Because of our strenuous routine, it is normal to spend about 12 hours or more between work, traffic, construction, projects, school, university... and as a consequence, the house had become a place to sleep. We leave in the morning and return at night. The quarantine and social distancing period was not only a psychological or physical shock, but it was also spatial. And why does architecture matter at this moment?


Everyone, without exception, started to see their residences with different eyes. Confined in ourselves, we perceive the insufficient sunlight in the environments, the crossed flows, the small reforms that have never been made, the rearranging that are eternally postponed, the noises never heard before. Personally, I have always had the concept of home linked to the place where I receive and share with those who are dear to me. But what can be changed from now on?

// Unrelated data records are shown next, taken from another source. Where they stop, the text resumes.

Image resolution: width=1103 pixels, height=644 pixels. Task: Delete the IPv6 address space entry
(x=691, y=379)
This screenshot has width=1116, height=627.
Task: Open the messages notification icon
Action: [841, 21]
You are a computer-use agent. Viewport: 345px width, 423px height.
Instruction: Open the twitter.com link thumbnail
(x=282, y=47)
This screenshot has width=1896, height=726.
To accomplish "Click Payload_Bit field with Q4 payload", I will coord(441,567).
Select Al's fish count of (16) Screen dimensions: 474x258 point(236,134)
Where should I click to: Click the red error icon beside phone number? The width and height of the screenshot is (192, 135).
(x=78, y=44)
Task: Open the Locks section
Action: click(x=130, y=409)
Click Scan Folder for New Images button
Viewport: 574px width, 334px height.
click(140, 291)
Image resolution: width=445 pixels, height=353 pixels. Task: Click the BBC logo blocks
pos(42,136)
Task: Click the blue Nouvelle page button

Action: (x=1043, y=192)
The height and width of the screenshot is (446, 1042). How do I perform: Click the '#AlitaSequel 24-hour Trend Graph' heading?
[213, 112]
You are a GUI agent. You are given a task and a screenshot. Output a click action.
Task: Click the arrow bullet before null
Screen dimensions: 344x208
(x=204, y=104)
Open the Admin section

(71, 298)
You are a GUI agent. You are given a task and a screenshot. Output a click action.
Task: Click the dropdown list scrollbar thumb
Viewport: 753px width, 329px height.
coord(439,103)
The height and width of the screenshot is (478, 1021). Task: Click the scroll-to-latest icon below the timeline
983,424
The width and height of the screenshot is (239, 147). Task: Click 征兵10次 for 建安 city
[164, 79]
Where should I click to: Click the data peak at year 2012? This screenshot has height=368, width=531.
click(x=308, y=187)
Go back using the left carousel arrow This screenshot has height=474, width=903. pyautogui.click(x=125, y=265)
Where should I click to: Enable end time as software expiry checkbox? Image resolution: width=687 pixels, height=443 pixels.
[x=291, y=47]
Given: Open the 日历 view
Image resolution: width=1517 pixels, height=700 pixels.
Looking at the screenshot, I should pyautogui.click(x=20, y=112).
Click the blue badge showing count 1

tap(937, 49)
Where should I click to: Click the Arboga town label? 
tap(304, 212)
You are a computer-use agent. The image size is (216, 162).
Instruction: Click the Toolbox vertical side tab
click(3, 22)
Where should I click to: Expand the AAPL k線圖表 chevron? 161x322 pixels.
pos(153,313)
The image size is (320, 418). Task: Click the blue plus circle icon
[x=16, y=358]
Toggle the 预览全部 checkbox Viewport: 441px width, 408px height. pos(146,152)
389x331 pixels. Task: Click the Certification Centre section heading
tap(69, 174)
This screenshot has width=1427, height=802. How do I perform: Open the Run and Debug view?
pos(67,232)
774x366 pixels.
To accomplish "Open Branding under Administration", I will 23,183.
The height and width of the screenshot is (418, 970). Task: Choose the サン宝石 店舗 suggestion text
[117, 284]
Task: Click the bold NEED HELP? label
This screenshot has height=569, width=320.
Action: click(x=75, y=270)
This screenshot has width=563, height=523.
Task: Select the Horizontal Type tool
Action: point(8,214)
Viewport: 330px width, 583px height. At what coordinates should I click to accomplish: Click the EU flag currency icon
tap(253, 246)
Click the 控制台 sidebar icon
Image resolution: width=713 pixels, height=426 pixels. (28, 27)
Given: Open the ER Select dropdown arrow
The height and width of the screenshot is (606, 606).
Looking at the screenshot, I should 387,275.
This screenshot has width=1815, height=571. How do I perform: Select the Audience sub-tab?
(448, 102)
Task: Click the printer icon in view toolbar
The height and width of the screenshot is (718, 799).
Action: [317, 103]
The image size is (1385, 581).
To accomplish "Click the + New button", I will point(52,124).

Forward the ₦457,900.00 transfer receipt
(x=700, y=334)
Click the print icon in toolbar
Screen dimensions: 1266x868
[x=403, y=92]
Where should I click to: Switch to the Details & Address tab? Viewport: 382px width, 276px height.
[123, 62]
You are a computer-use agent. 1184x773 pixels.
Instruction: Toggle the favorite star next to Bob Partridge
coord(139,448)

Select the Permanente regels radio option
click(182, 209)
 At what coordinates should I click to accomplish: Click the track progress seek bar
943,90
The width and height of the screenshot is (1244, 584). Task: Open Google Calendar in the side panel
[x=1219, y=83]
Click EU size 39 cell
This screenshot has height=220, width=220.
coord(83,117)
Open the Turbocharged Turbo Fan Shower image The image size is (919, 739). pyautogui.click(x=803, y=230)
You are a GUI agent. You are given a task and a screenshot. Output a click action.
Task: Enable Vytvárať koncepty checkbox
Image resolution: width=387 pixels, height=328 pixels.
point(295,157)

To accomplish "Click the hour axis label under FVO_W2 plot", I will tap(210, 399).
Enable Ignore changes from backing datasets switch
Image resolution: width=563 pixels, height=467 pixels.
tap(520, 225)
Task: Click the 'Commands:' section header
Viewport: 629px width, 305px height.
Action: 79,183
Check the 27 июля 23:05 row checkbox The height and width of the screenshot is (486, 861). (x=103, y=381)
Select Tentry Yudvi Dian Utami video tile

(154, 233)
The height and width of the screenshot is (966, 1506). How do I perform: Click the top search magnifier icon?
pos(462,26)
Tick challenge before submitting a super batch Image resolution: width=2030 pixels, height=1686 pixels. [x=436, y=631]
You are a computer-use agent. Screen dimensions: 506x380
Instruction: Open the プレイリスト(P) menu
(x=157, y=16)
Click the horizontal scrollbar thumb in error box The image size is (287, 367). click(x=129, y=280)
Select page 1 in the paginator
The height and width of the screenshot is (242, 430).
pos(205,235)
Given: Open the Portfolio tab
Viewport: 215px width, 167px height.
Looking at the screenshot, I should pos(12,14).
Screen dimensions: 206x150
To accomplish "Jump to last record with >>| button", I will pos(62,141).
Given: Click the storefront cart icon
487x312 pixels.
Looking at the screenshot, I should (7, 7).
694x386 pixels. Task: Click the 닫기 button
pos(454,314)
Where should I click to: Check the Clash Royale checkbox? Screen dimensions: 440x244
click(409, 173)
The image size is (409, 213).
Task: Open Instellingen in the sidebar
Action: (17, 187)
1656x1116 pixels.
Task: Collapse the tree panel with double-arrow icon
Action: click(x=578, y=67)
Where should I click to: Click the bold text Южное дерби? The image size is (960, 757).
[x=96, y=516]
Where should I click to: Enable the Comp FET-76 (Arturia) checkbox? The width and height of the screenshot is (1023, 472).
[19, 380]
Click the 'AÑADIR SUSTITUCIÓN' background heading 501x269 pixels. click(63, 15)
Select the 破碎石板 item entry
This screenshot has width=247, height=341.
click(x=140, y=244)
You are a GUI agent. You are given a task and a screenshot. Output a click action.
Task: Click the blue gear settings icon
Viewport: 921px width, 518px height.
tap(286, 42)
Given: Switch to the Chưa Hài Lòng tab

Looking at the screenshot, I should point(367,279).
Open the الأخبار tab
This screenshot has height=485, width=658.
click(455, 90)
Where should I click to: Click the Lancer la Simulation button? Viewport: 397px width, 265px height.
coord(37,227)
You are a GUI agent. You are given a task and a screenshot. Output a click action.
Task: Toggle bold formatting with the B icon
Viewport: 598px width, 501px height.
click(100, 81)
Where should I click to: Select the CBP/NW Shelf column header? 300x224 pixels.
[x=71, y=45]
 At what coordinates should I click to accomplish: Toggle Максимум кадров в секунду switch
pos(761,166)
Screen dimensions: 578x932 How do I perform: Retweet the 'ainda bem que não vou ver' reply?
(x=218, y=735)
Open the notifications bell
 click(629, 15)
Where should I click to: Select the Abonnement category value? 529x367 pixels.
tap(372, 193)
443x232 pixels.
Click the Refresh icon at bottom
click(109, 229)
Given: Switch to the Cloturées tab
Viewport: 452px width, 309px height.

pandemia casa covid arquitetura
Photo by Drew Coffman on Unsplash

Historically, these health-related moments of crisis have always influenced architecture. In the 19th century, after cholera and smallpox epidemics, the first sanitary laws in England emerged, which influenced the great reforms of Paris and Barcelona, by the hands of Baron Haussmann and Idelfons Cerdá, respectively.

As students and architects, we are prompted, kinda like a mystical gift, to think and solve the house and the city for others. The reality that is established with the pandemic will force us to review concepts and think about residential design solutions that are more focused on practicality, coziness, and retreat.


casa covid arquitetura
Photo by Gabriel Beaudry on Unsplash

Nowadays, our routine has been replaced by something we still don't acknowledge. Perhaps it is because it represents a world that is continuously advancing and cycles that are constantly moving forward. Or perhaps it is just the opposite; a symbolic dimension that will open a window in our reality to greener gardens, a brighter sky, and will facilitate the connection, through this journey, with the best in ourselves.


Yes, the future is unpredictable, yet mysterious and perplexing. In this obscurity, however, we architects have the responsibility to think better about the spaces of the houses, and to cast light on that future, so that people can live better.